Il Finalese cerca un’altra via per il turismo sostenibile
Unione fra costa ed entroterra, prevenzione del rischio incendio e idrogeologico,
occupazione giovanile, sviluppo di un turismo compatibile con l’ambiente sono i pilastri della strategia del “L’Alt®a Via del Finalese”.
Sono diverse le considerazioni e le esigenze che hanno portato Fondazione CIMA ed i comuni di Bardineto, Boissano, Calizzano, Calice Ligure, Finale Ligure, Giustenice, Orco Feglino, Osiglia, Rialto, Toirano, Vezzi Portio e alcuni privati (tra i quali la Polisportiva Finale Outdoor Resort e l’Associazione “Costa Balenae – Le Tre Terre”) rappresentativi delle peculiarità del territorio, a costruire una innovativa strategia di sviluppo.
Prima fra tutte la necessità di salvaguardare un’area come quella del Finalese e del suo entroterra, unica per i suoi aspetti naturalistici e paesaggistici, ma che come tutte le zone rurali e montane ha subito un graduale abbandono, che ne ha determinato un’intrinseca fragilità.
Gli attori protagonisti hanno capito quanto sia importante avviare un modello di sviluppo, capace di coniugare occupazione giovanile e qualità della vita, con gli aspetti di prevenzione attiva degli incendi boschivi e dei dissesti idrogeologici, sempre più frequenti, prima di arrivare a un collasso territoriale.
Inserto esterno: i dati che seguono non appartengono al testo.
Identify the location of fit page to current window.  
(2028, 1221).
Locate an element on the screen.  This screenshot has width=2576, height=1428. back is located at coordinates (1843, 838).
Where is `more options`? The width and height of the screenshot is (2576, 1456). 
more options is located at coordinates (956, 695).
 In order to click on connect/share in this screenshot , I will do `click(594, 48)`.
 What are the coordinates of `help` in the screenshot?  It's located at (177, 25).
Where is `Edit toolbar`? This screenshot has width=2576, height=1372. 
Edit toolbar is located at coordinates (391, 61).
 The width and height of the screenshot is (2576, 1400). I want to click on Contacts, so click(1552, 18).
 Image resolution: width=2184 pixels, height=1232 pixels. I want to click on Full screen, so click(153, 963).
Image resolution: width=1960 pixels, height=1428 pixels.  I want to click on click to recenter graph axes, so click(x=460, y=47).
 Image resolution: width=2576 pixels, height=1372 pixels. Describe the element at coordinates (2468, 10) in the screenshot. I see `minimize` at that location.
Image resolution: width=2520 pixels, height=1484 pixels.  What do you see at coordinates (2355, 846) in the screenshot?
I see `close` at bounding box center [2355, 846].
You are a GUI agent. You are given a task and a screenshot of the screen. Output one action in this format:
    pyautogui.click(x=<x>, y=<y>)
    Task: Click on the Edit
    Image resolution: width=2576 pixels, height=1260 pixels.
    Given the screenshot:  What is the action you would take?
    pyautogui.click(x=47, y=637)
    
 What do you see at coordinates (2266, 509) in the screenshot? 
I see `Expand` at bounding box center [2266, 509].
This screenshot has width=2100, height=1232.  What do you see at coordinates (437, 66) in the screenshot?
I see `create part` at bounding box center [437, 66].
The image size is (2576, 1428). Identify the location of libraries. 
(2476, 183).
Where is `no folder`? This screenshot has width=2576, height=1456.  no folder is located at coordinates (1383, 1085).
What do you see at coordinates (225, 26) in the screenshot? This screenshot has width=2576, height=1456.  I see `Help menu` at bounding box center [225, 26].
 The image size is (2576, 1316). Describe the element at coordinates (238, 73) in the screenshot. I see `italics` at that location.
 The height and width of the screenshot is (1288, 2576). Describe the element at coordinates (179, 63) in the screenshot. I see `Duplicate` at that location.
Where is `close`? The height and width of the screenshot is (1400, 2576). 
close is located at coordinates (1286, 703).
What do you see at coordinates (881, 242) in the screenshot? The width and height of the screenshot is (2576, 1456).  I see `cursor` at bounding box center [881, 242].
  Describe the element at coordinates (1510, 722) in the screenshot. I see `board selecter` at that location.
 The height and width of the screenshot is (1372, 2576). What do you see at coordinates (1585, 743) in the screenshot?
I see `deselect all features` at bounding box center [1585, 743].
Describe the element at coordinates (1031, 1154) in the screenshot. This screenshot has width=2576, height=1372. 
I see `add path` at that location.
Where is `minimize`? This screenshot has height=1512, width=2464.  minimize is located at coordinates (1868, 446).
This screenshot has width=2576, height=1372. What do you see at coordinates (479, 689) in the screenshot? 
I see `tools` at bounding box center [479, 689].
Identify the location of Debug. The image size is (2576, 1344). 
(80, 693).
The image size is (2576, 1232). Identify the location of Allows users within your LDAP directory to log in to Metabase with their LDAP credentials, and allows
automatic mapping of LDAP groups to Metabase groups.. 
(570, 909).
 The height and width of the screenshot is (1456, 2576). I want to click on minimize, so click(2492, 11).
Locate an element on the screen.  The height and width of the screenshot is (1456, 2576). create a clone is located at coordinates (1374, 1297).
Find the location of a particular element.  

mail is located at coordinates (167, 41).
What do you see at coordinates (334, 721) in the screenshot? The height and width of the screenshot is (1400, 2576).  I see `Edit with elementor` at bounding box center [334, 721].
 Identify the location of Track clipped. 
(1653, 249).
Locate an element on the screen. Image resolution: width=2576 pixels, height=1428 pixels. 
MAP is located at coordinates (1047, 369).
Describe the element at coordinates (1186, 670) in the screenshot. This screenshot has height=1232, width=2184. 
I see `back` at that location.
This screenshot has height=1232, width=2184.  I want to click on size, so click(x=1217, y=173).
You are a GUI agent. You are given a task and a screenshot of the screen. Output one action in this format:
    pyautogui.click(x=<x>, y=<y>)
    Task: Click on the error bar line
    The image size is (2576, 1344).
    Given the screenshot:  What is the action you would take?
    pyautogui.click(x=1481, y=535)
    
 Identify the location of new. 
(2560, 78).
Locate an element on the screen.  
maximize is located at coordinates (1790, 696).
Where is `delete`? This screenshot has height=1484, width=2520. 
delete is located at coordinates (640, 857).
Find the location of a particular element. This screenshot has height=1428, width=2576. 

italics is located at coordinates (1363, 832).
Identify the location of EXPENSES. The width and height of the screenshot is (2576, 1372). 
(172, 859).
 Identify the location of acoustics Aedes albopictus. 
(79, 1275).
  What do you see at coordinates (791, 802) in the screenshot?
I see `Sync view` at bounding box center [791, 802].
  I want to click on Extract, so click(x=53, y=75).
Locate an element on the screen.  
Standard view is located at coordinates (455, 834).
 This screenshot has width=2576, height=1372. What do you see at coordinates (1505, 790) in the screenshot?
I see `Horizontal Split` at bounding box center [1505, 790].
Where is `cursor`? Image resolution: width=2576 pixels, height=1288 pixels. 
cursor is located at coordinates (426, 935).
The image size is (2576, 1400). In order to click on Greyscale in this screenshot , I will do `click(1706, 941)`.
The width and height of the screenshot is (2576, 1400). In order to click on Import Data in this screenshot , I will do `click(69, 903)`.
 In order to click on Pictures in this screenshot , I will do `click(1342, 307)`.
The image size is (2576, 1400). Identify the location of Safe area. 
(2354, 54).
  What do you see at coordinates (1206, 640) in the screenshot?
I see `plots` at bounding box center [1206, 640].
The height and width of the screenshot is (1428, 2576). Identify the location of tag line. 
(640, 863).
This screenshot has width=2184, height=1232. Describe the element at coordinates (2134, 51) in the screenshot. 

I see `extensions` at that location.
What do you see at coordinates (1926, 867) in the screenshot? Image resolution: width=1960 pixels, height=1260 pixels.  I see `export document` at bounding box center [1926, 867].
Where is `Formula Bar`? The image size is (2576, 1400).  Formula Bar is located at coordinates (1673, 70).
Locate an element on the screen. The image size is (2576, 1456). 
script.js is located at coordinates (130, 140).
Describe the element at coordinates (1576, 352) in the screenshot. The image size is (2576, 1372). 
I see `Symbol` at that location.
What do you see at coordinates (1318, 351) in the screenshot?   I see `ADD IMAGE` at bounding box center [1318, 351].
E che per fare questo non si può prescindere dall’iniziativa privata, che insieme agli enti pubblici, decida di occuparsi di tutta questa zona.
Una delle idee alla base della strategia è la volontà di guardare l’intero territorio dando “le spalle al mare”, ovvero non considerando più la realtà costiera slegata dall’entroterra del finalese, ma piuttosto partendo dal presupposto che il “successo” turistico delle aree costiere e la loro sopravvivenza dipende ed è strettamente legato alla straordinaria varietà del suo entroterra, che ha portato il finalese ad essere una delle quattro mete più importanti a livello mondiale per le discipline outdoor.
La sfida de “L’Alt®a Via del Finalese” è proprio questa: permettere alle valli interne di attingere risorse da un mercato già sviluppato, che può dare le basi per la sostenibilità dell’intera strategia, offrendo nuovi servizi, fra cui prodotti agroalimentari di qualità ed ospitalità qualificata e diffusa.
Sono differenti i percorsi che hanno portato gli enti pubblici, Fondazione CIMA ed i privati alla decisione di costituire questa strategia, ma l’obbiettivo di individuare un percorso di sviluppo a lungo termine e compatibile con l’ambiente è univoco.
Fondazione Cima, da anni impegnata nel campo della prevenzione dei rischi naturali e presente dal 2012 sul territorio del Finalese, grazie alla gestione del Vivaio Forestale di Pian dei Corsi, ha sentito l’esigenza di mettere a disposizione il patrimonio di sapere accumulato in anni di ricerca, diventando uno dei soggetti promotori de “L’Alt®a Via del Finalese”, anche partendo dall’esperienza maturata nel 2015, grazie al progetto transfrontaliero BEST OF – ALCOTRA. Questo progetto, tagliato sui comuni di Calice Ligure e Rialto, ha consentito a FONDAZIONE CIMA di individuare, attraverso un approccio partecipato e dal basso, i punti di forza e di debolezza dell’area e di trovare una soluzione ad essi nella convergenza fra componente turistica ed agricola, nella collaborazione fra i diversi portatori di interessi locali in un’ottica di riduzione del rischio e di presidio del territorio, visualizzato come un tutt’uno dal mare ai monti.
Nel frattempo il comune di Finale Ligure e tutti i comuni del primo entroterra ed uno dei partner privati del GAL, la Polisportiva Finale Outdoor Resort, hanno firmato un protocollo di intesa, nel 2015, che prevede la necessità di “gestire” il turismo outdoor in modo condiviso e sostenibile.
La condivisione degli obiettivi quindi è nata in modo quasi spontaneo ed è diventata la struttura filosofica del progetto strategico “L’Alt®a Via del Finalese”. I comportamenti degli abitanti e la manutenzione del territorio non possono più essere visti come elementi separati, ma devono evolversi insieme; contestualmente le conoscenze scientifiche devono fondersi con il “sapere profano”, tipico di chi vive li da sempre, per salvaguardare un bene comune a tutti e che per tutti svolge servizi indispensabili.
Contestualmente a questo ciò che si vuole creare e produrre è un cambio della mentalità, un maggior spirito di collaborazione e una maggiore consapevolezza della ricchezza del territorio che si abita, tasselli indispensabili per far sì che l’entroterra “non solo sopravviva, ma rispenda di luce propria”.